--- begin ---

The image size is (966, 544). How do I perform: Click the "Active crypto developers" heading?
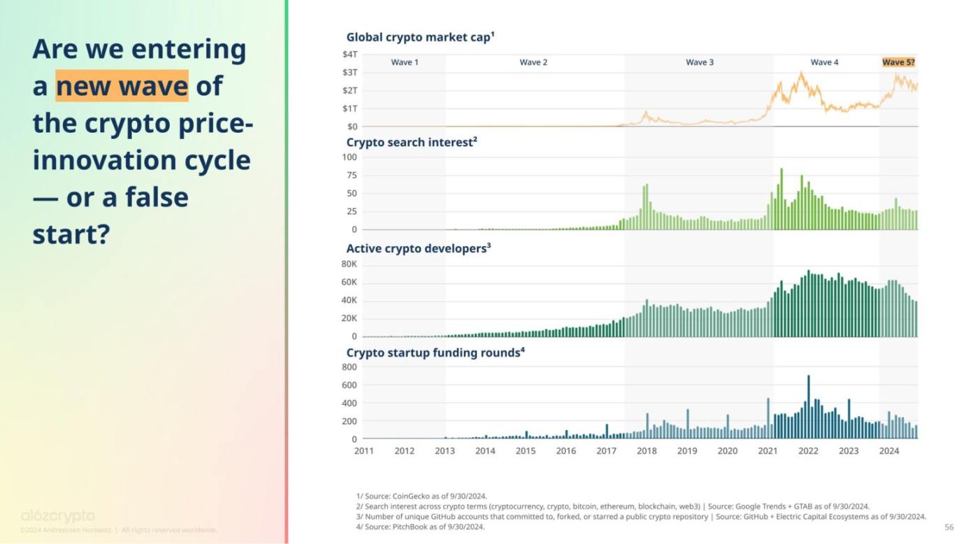(419, 248)
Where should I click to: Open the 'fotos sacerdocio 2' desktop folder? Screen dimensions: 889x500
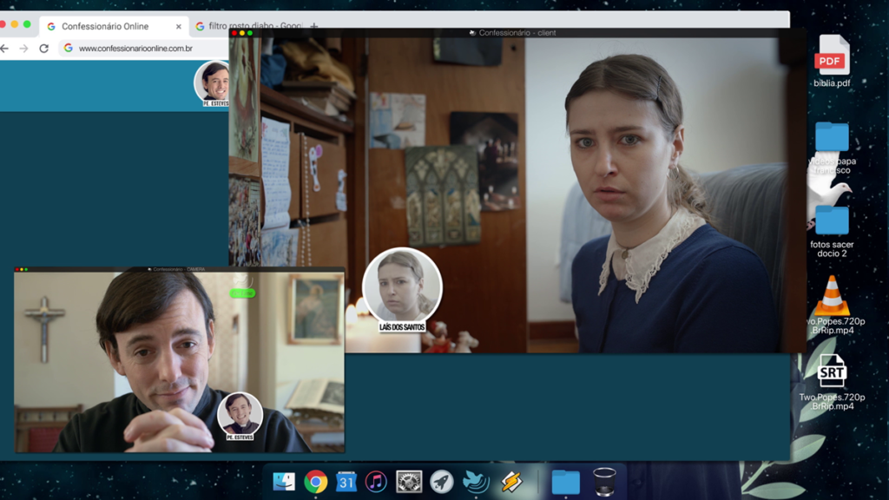(x=831, y=221)
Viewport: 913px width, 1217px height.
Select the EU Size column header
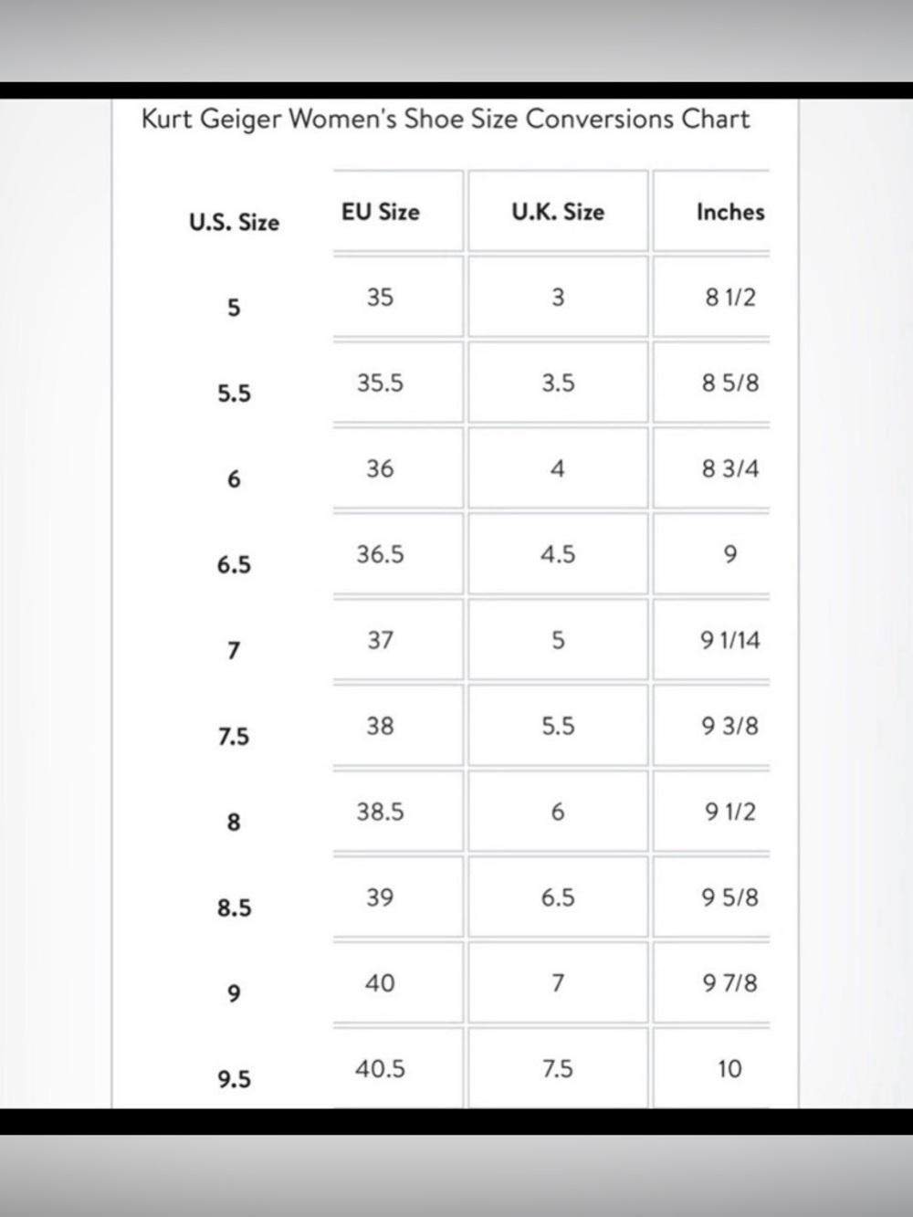click(398, 211)
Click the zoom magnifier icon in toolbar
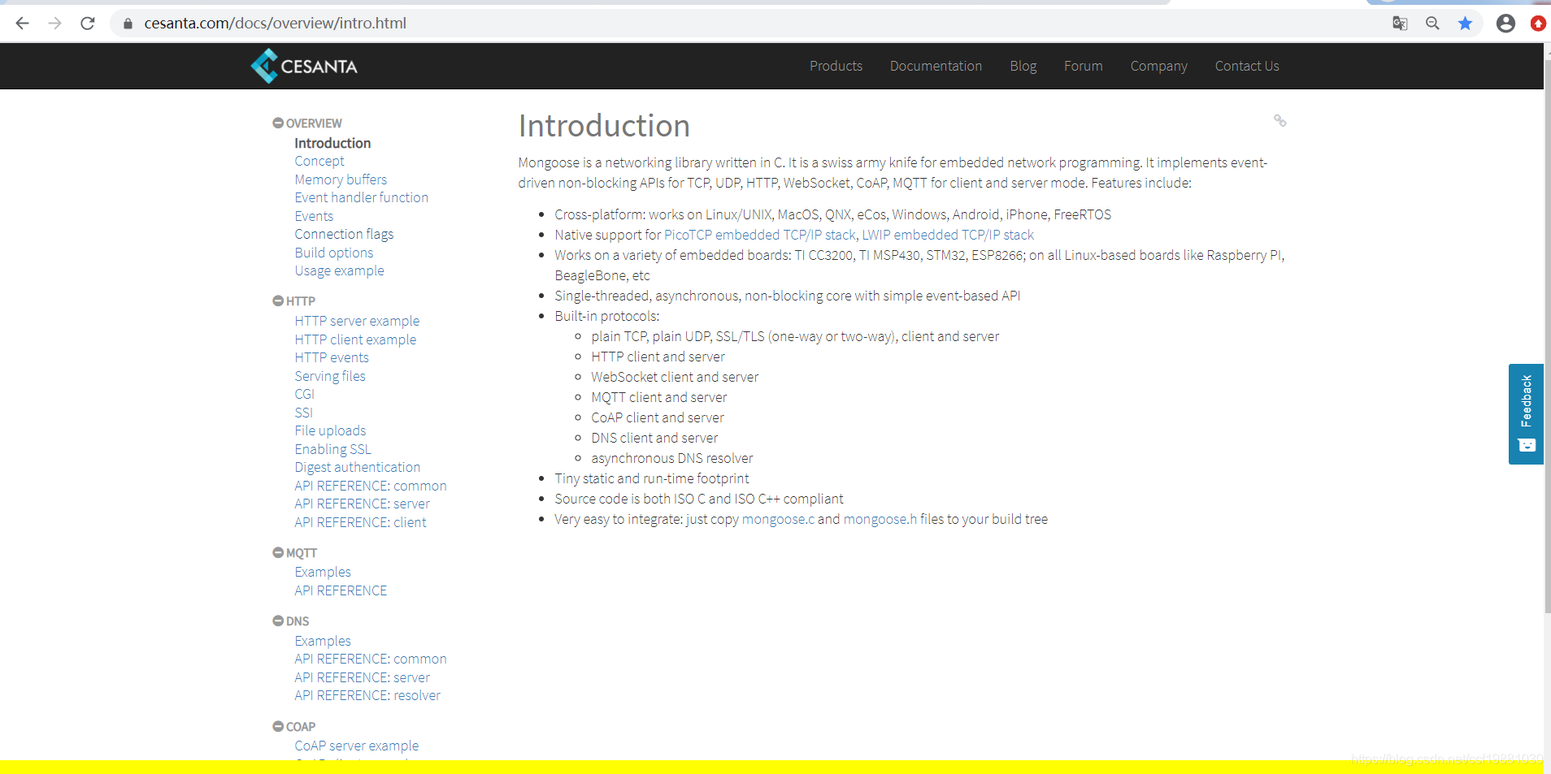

--- end ---

Task requirements: Rewrite every line of the data above with the pictures left out, and shift each coordinate in the answers by adding 16 to every number.

Solution for this exercise:
The image size is (966, 544). How do I perform: Click the "Active crypto developers" heading?
(435, 264)
Where should I click to: Open the 'fotos sacerdocio 2' desktop folder? Screen dimensions: 889x500
(x=847, y=237)
Viewport: 913px width, 1217px height.
Select the EU Size column header
click(414, 227)
Click the zoom magnifier icon in toolbar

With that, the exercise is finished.